İlişkili olduğu tespit edilirse, bu, uçağın konumuna dair bölgeyi önemli ölçüde daraltacak, neredeyse kesin olarak belirleyecektir. Öte yandan, eğer sinyallerin ilgisiz olduğu tespit edilirse, bu durum yetkililerin bugüne kadar resmi arama çalışmaları tarafından belirlenen zaman dilimini veya konumu yeniden değerlendirmeleri gerektiğine işaret edecektir.”
Araştırma, uçağın Güney Hint Okyanusu’ndaki yolculuğunun son aşamasındaki hidrofon verilerine odaklanıyor ve resmi arama tavsiyelerine uygun olarak 7. yayın yakınında üretilen sinyalleri arıyor. Tayland Körfezi’ndeki son iletişim sırasında uçuşun kaybolma aşamasına ilişkin veriler de olağandışı sinyalleri kontrol etmek için analiz edildi. Dr Kadri şunları söyledi:
“MH370’in ortadan kaybolması bu çalışmayı motive etti çünkü okyanustaki uçak kazalarının tespit edilebilirliği ve arama ve kurtarma çalışmalarına yardımcı olmak için hidroakustik teknolojinin potansiyel kullanımı hakkında soruları gündeme getirdi. Maalesef kayıp uçak için yeni bir arama başlatmak için gereken kesinlikte bir sinyal bulamadık. Ancak tavsiyeler uygun yetkililer tarafından takip edilirse, gözlemlenen sinyallerin alaka düzeyini değerlendirebiliriz ve potansiyel olarak MH370’in konumuna ışık tutabiliriz.”
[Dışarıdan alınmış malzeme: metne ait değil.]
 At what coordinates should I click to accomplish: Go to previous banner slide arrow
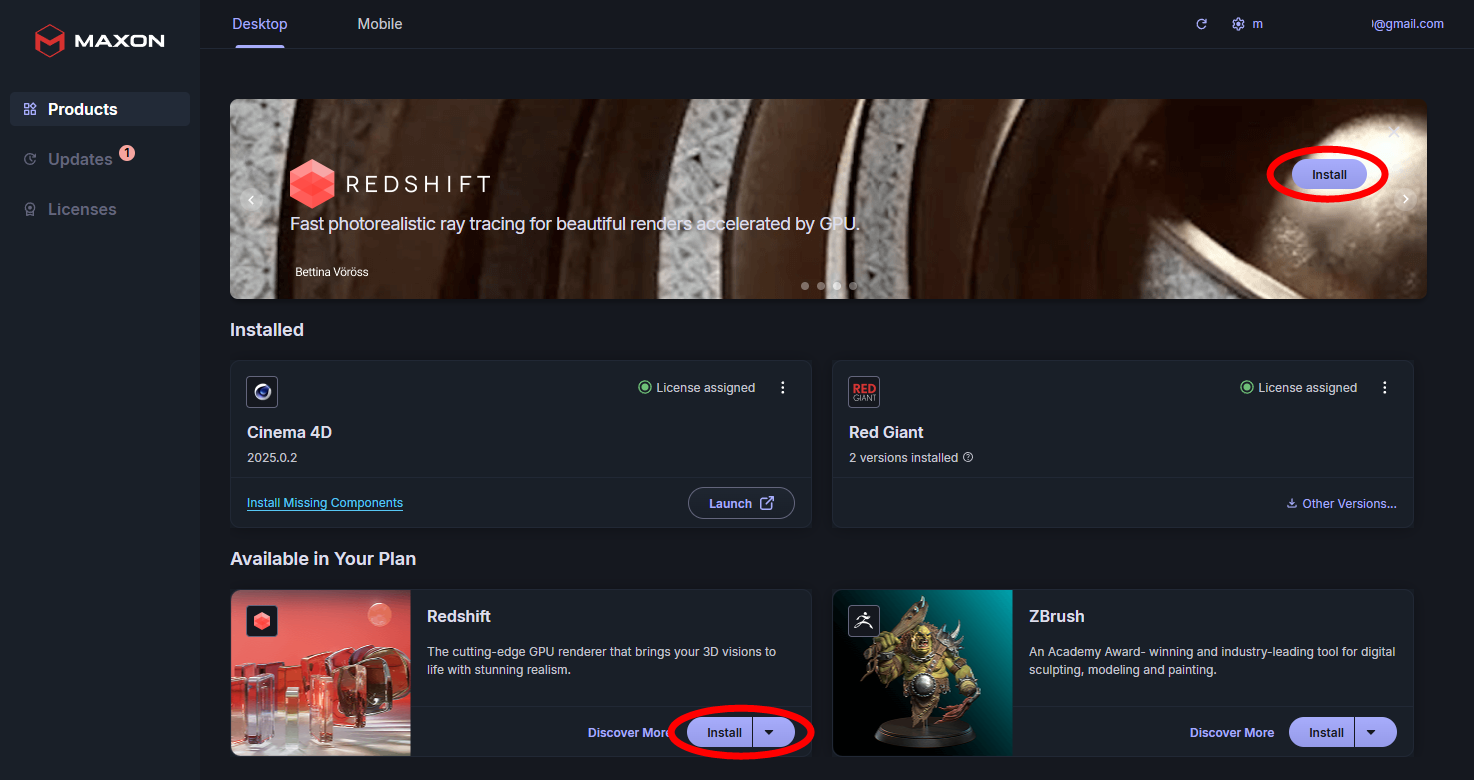click(x=252, y=199)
MH370, 8 Mart 2014 Cumartesi günü Kuala Lumpur’dan Pekin’e yaptığı yolculuk sırasında ortadan kayboldu. Kapsamlı çok uluslu arama çabalarına rağmen uçağın nerede olduğu ve 239 yolcu ve mürettebatının akıbeti belirsizliğini koruyor. 2018’de İngiltere merkezli bir video yapımcısı, düşen uçağı yerini Google Haritalar üzerinden bulduğunu iddia etti – ancak Newsweek, aynı enkazın “MH370’in kaybolmasından on yıldan fazla bir süre önce, 1 Ocak 2004’e kadar uzanan görüntülerde de görülebildiğine” dikkat çekti.
Diğer yandan İngiltere’den uzman Ian Wilson, Malezya Havayolları uçağının kalıntılarının Kamboçya’daki bir ormanın derinliklerine dağıldığını düşünüyor. bulmak için Kamboçya ormanlarına yola çıkmış.
Deniz robotları şirketi Ocean Infinity de 2018’de beş aylık bir aramanın ardından uçağı bulamadı – ancak Independent’ın yazdığına göre şimdi uçağın yeri hakkında bilimsel kanıtlara sahip olduklarını iddia ediyor. Şirketin CEO’su son altı yıldır okyanus arama yeteneklerini geliştirdiklerini söylüyor.